If you have not had your furnace inspected and cleaned by a licensed and certified technician this year, you may want to consider the alternatives. As we head into the colder months your heating systems will be running at full capacity and have longer run cycles. If your furnace is not functioning properly, you will not be getting the best efficiency. But, you also risk a malfunction of your heating system. Typical furnace cleaning will cost about $125 from a licensed, certified technician.
In the case of an oil burner malfunction, the heating oil does not properly combust which will lead to heavy black smoke from your chimney, backing into your cellar and if let go could end up coating the inside of your home with a black oily residue. This may also be known as Oil burner puffbacks, sooting, and possibly explosions. This oily residue is also flammable and can lead to a furnace or chimney fire which could extend into your home. This is no different if you use coal, wood, pellets. If not burning efficiently, this will cause chimney build up and you risk damage to your system as well as your home.
If the fire department is dispatched and arrives on scene, we may request that your heating system is turned off till it is inspected by a licensed and certified contractor. This assures us your safety and neighbor’s safety. Until inspected and the issues addressed, you may not be able to stay at your home. If you need to call a contractor in the middle of the night or weekend for emergency services, you could be looking at double or even triple for an emergency call. Plus, additional parts may be need to be repaired or replaced and you could have a lot of cleaning to do. This could lead into the $1000’s.
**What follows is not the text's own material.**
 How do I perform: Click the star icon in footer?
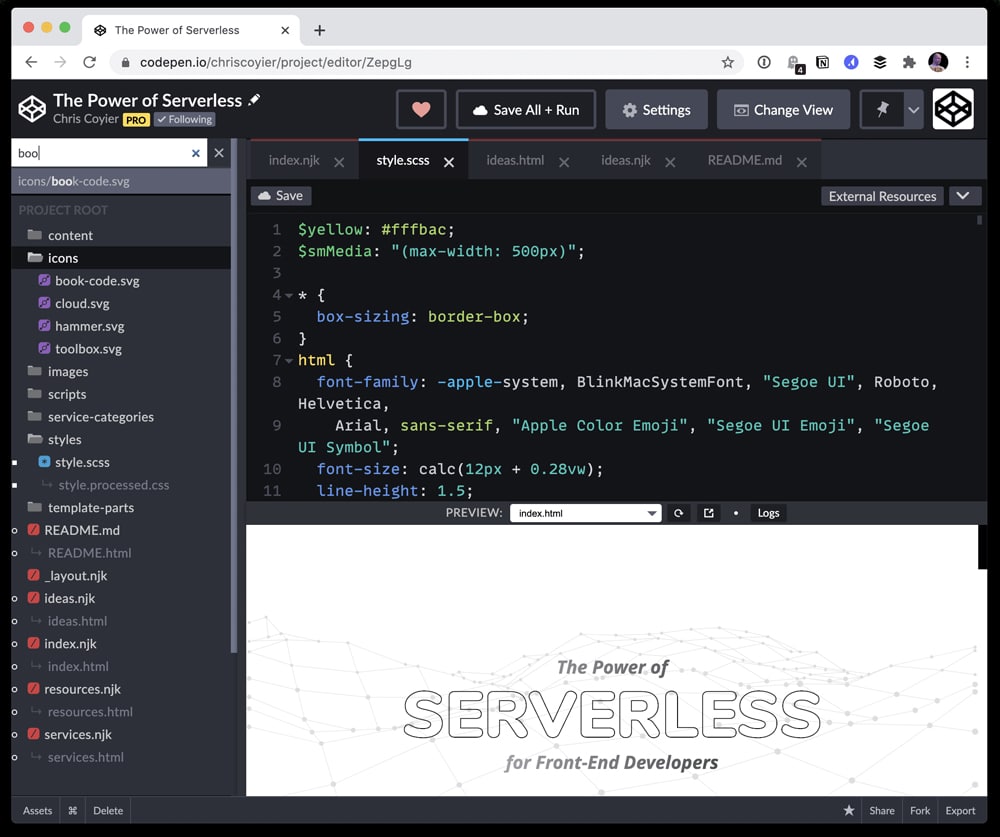coord(849,810)
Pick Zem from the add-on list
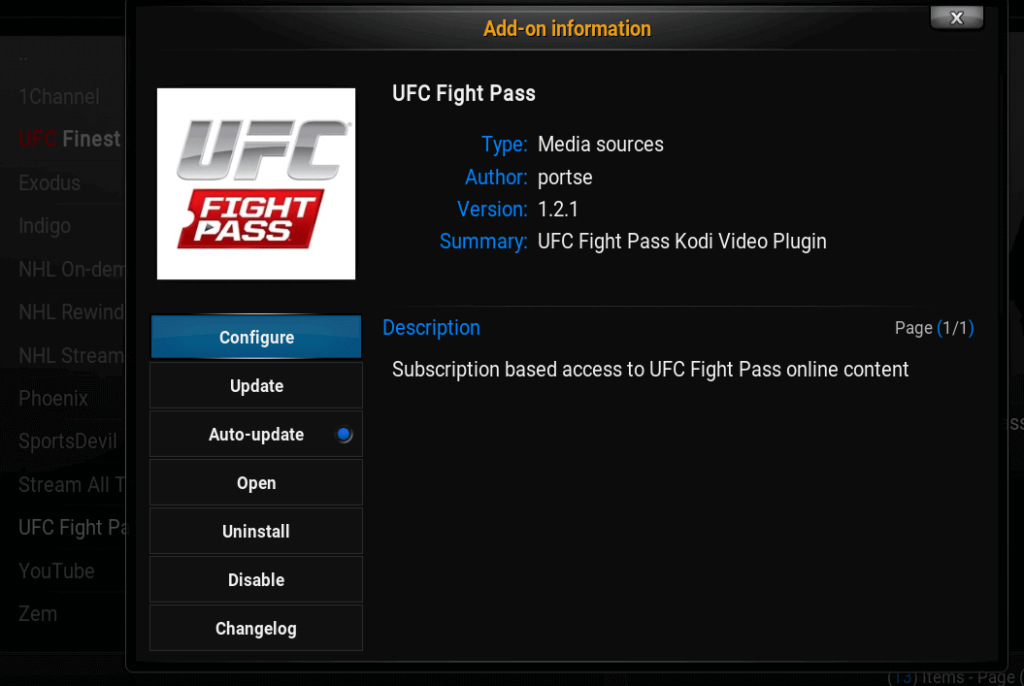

The long run times over the winter produce soot that may adhere to the sides of the chimney and eventually fall to the base of a masonry chimney or directly into your heating system. Soot is a normal byproduct of combustion and is comprised of carbon and Sulphur. Sulphur, when mixed with rain water or moisture from the flue gases is absorbed into the flue tile and starts a deteriorating process called flaking or spalling. Also, the buildup of soot restricts the flow of gases which contains CO (carbon monoxide). CO may enter into your house instead of going up the chimney leading to CO poisoning and possibly death. If you have a stainless steel chimney or flue, the soot’s sulfuric acid will cause rust and corrosion. This will lead to pinholes in the metal flue allowing the byproducts of combustion to escape into the surrounding cavity. This could be heat which will lead to a fire or gases which could lead to CO poisoning.
This is also a good time to make sure your CO detectors are still within the service date and if battery operated, have a fresh battery. The Consumer Product Safety Commission (CPSC) recommends that a CO detector be located near the sleeping area, where it can wake you if you are asleep. Additional CO detectors can be placed on every level and in every bedroom of a home to provide extra protection against CO poisoning. You should not install carbon monoxide detectors directly above or beside fuel-burning appliances, as appliances may emit a small amount of carbon monoxide upon start-up. A detector should not be placed within fifteen feet of heating or cooking appliances or in or near very humid areas such as bathrooms.